Goal:
Collect every line of the records that contains the word "dimensions" and copy each such line in full.
==== Dataset entries ====
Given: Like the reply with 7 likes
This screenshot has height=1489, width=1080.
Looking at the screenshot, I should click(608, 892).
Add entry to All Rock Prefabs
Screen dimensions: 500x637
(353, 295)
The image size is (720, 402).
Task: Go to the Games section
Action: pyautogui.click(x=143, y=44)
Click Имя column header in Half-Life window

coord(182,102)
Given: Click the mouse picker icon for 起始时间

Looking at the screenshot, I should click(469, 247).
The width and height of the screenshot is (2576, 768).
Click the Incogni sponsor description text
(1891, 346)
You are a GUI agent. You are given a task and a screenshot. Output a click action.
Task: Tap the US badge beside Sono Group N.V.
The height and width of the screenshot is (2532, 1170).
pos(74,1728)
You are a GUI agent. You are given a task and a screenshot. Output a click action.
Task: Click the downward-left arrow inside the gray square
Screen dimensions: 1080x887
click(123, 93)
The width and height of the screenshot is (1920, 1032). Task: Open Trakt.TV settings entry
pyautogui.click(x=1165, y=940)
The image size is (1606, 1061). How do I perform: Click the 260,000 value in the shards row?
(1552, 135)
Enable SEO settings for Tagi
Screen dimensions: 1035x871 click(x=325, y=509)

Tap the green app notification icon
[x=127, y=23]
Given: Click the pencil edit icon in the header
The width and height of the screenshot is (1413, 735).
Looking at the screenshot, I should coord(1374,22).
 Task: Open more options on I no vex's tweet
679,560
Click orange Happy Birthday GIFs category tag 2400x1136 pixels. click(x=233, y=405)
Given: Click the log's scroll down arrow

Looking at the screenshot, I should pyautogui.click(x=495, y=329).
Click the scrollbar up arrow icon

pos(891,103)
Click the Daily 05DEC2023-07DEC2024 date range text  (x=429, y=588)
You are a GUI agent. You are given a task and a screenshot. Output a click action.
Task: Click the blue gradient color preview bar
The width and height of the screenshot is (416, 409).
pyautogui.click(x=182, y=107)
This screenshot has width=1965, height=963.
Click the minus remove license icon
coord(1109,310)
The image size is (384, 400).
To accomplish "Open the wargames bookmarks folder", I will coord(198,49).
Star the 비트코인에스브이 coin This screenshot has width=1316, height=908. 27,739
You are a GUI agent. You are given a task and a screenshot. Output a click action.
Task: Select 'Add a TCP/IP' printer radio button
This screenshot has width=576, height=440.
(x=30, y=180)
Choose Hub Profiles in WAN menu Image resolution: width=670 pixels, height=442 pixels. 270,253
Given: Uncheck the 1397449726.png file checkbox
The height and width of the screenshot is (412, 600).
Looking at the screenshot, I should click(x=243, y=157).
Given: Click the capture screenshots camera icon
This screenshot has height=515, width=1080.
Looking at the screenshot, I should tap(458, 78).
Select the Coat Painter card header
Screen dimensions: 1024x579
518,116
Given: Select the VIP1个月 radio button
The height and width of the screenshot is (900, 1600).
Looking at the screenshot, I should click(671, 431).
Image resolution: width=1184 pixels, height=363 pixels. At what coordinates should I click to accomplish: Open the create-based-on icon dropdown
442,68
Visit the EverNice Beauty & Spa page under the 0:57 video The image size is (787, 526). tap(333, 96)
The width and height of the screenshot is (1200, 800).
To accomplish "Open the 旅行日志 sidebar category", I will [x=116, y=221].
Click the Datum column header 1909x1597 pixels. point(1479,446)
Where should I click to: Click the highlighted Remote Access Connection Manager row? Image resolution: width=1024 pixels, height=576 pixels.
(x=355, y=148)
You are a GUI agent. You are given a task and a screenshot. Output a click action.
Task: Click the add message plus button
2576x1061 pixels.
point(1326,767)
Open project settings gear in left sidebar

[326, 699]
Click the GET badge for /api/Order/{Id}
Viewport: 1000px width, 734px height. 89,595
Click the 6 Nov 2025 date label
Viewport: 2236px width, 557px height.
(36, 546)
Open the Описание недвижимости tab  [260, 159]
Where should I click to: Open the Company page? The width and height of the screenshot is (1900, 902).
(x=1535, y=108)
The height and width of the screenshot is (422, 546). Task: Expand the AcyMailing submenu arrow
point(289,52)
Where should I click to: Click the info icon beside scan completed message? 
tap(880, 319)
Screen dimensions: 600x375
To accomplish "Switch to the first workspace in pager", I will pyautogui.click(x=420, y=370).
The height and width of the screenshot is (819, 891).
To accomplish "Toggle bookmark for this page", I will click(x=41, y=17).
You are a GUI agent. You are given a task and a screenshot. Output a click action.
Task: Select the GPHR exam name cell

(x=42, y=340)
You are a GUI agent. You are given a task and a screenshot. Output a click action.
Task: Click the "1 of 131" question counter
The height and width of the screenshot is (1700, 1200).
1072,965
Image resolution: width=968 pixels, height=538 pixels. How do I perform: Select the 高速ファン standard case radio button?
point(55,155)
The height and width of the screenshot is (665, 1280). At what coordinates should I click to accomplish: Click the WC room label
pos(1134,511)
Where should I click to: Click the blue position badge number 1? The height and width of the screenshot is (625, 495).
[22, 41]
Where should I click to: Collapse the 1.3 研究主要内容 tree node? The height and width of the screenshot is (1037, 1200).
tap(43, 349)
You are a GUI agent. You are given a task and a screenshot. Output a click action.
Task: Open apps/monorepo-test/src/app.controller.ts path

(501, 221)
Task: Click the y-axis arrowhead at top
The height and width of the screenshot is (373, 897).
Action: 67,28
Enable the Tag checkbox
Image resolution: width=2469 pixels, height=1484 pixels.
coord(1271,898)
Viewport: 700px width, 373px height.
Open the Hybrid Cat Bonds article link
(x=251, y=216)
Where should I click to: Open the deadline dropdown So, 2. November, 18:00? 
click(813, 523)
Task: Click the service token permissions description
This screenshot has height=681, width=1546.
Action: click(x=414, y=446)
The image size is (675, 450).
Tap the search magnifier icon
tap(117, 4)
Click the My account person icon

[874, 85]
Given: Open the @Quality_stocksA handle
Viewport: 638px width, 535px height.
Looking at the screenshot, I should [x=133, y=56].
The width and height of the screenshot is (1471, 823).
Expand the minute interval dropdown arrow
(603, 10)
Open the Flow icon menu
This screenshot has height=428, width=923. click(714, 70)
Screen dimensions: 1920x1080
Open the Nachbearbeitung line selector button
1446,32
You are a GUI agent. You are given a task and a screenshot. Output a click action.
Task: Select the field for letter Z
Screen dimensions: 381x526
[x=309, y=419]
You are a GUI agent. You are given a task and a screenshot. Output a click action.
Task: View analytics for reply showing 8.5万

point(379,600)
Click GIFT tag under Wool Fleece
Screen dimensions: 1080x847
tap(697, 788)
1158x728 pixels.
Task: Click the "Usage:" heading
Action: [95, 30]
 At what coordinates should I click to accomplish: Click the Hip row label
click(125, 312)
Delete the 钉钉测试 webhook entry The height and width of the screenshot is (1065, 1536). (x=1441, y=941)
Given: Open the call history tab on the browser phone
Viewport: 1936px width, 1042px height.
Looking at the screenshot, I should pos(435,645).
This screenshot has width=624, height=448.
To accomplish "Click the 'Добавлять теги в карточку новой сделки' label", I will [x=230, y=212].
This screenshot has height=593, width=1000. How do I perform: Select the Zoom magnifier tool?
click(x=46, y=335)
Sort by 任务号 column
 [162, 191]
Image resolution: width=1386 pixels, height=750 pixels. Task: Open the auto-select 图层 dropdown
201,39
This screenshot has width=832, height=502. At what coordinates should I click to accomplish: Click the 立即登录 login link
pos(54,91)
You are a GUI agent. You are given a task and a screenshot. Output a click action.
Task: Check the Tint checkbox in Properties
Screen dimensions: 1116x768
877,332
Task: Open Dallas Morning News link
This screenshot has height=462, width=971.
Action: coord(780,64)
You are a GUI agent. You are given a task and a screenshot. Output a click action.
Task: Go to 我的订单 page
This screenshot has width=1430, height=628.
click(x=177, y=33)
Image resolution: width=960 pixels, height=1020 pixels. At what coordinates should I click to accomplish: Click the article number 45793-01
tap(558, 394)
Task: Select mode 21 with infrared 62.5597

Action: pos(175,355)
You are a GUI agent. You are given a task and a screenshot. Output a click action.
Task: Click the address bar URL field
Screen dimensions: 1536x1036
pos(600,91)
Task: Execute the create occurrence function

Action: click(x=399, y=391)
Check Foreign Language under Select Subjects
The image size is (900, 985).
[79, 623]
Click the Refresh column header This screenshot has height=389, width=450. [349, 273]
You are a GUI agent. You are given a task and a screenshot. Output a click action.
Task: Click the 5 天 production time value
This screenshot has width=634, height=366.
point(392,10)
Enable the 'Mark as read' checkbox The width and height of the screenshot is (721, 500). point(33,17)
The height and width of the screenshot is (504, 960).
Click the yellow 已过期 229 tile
====
Response to the task:
Screen dimensions: 500x637
Screen dimensions: 1080x887
Screen dimensions: 1035x871 click(x=325, y=509)
Screen dimensions: 1024x579
Screen dimensions: 600x375
Screen dimensions: 1920x1080
Screen dimensions: 381x526
Screen dimensions: 1080x847
Screen dimensions: 1116x768
Screen dimensions: 1536x1036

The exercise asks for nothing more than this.